Multi-luminescent up-converting nanohybrids with controlled blinking for super-resolution imaging and single particle tracking – BLINK

An innovative approach to the synthesis of ultrasmall UCNP (US-UCNP) is currently developed involving the use of dielectric heating tanks to a microwave oven. The photochromic dye chosen (spiropyran SP) belongs to the negative thermal photochromic dye family, being colored (shutter ON) in its dark state and colorless (shutter OFF). While the ON-to-OFF process requires light, the reverse reaction is spontaneous, restoring the OFF state. The polymer chosen is able to bind electrostatically to the UCNP’s surface. The understanding of the energy flows inside the UCNP and toward the dye is an important task involving time-resolved measurements. Finally the observation of isolated nanohybrids requires a dedicated microscope with a NIR illumination source that has to be constructed. An image analysis software with a high density of weakly fluctuating luminescent sources had to be developed as well.

At the present stage, the microwave based protocol to prepare US-UCNP is validated, as well as the choice of the photochromic dye. In particular, our approach allowed us to establish the UCNP minimal size to observe the upconversion phenomenon. Observation set-ups are also operating, and the data analysis software is available.

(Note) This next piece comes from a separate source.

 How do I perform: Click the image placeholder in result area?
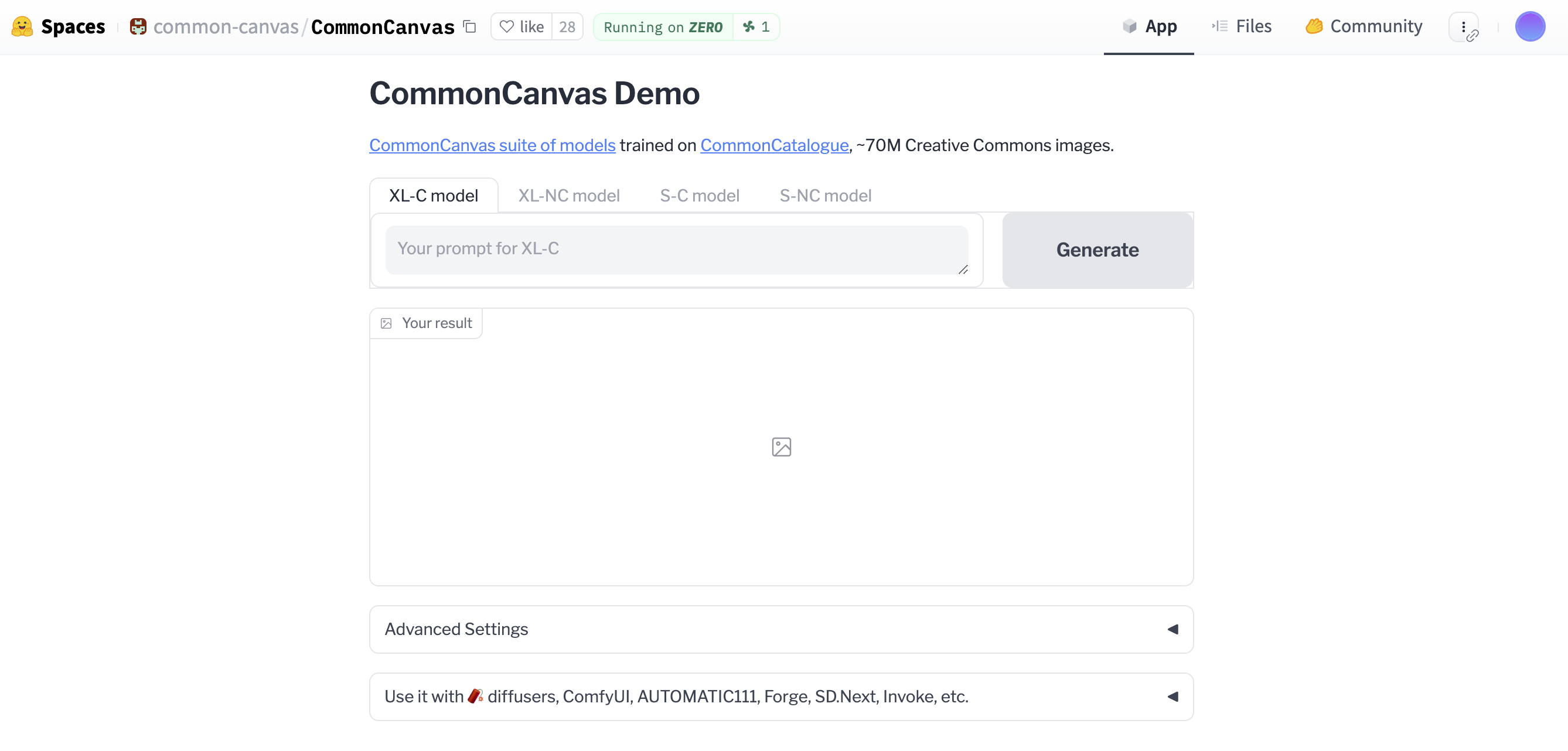click(x=782, y=447)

Next steps are now to observe the luminescent nanoprobes in a biological context. Thus conditions optimized in our preliminary abiotic experiments will be transposed to cultured cells. Once fixed, wide field observation of these cells will be undertaken under a NIR excitation. In the field of UCNP preparation, our industrial partner will implement the DLS and Microwave oven combination. DLS data recorded throughout all synthesis phases are already available and will be used to calibrate the instrument.

Several conferences in International Symposia have been already given ; 3 publications on the image analysis methods are available.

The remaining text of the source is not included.